Microstructural observations could provide a better understanding of the wood treatment process. SEM micrographs of untreated and emulsion treated wood specimens show perceptible differences (Figure 6). Some lumens are partially or totally filled with paraffin or acrylate. Compared to the control sample (Figure 6a), the paraffin emulsion treated wood displayed smooth cell walls owing to the bulking effect of liquid paraffin penetration and coverage (Figure 6b). This could cause water rejection in cell walls [5,30]. With the incorporation of acrylate emulsion, the filling effect in treated wood appeared to be more remarkable (Figure 6c). The polymer colloidal particles could effectively fill the pores in wood and form hydrophobic films via capillary forces during the drying process.

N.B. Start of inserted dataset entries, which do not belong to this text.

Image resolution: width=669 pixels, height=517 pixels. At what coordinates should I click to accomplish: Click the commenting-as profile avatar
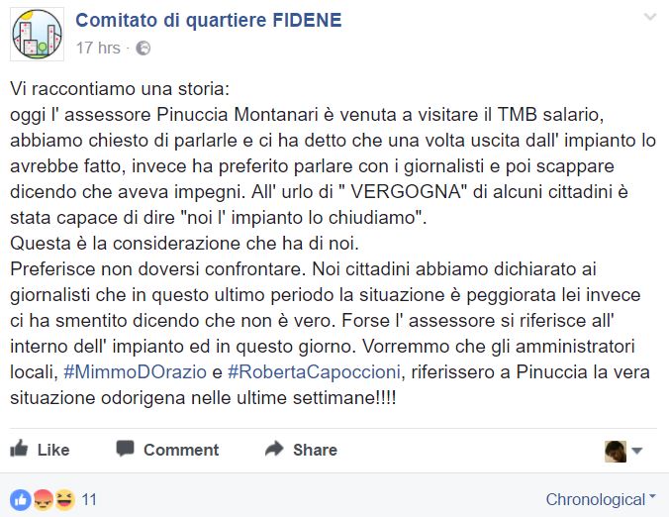click(616, 452)
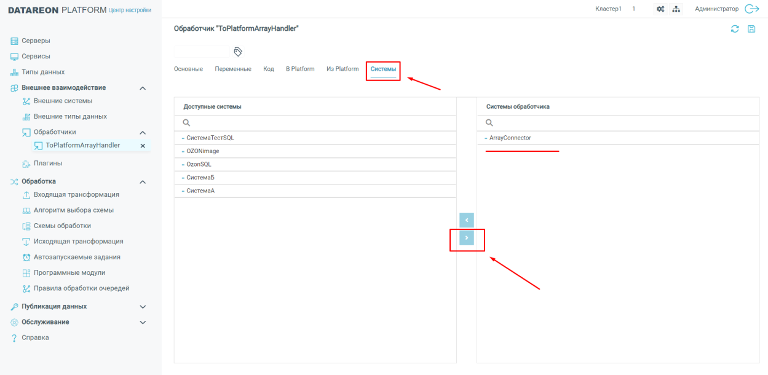Image resolution: width=768 pixels, height=375 pixels.
Task: Collapse the Внешнее взаимодействие section
Action: coord(143,88)
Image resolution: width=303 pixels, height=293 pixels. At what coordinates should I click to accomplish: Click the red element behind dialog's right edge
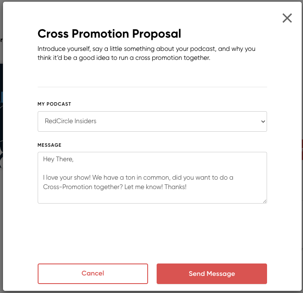tap(302, 150)
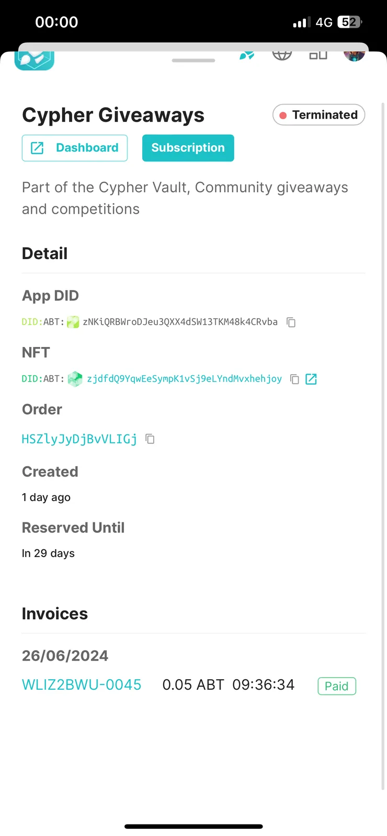This screenshot has width=387, height=836.
Task: Open the order HSZlyJyDjBvVLIGj link
Action: (79, 439)
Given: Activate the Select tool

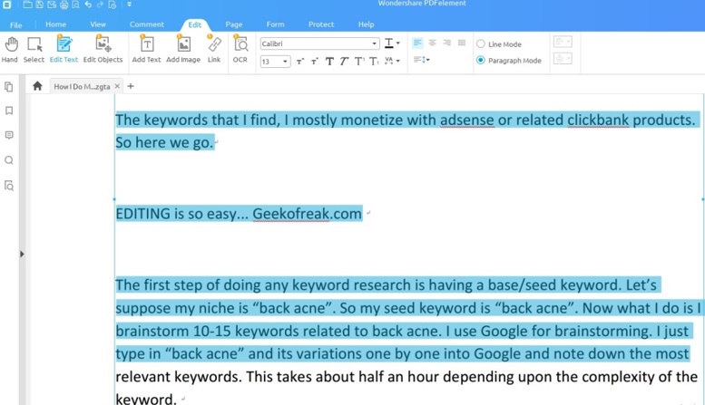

As a result, the synergistic effect (bulking effect and filling effect) of paraffin and acrylate plays an important role in improving the hydrophobicity and dimensional stability of compound emulsion treated wood.

Figure 6

SEM micrographs of untreated (control) and treated wood samples: (a) control (b) paraffin emulsion treatment and (c) compound emulsion treatment.

4. Conclusions

Response surface methodology was successfully used to investigate the relationship between hydrophobicity and wood treatment parameters. The paraffin emulsion concentration and acrylate emulsion percentage had significant influences on water absorption (WA) and mass percentage gain (MG). The WA decreased obviously with increasing acrylate emulsion percentage. SEM observations confirmed that this phenomenon was caused by a better filling effect of the compound emulsion via the formation of a completely hydrophobic film in the wood structure. The correlation models for WA and MG showed a good prediction due to the near linear distribution in the normal probability plot of residuals. The optimal conditions (5.57% paraffin emulsion concentration, 20% acrylate emulsion percentage, and 10 min treatment time) provided by RSM were acceptable for predicting MG and WA. Compared to untreated (66°) and paraffin emulsion treated wood (94°), the wood treated with compound emulsion under optimal conditions showed the highest WCA (133°) and better dimensional stability. This could be ascribed to a synergistic effect of paraffin and acrylate (bulking effect and filling effect), and the consequent formation of hydrophobic films in wood.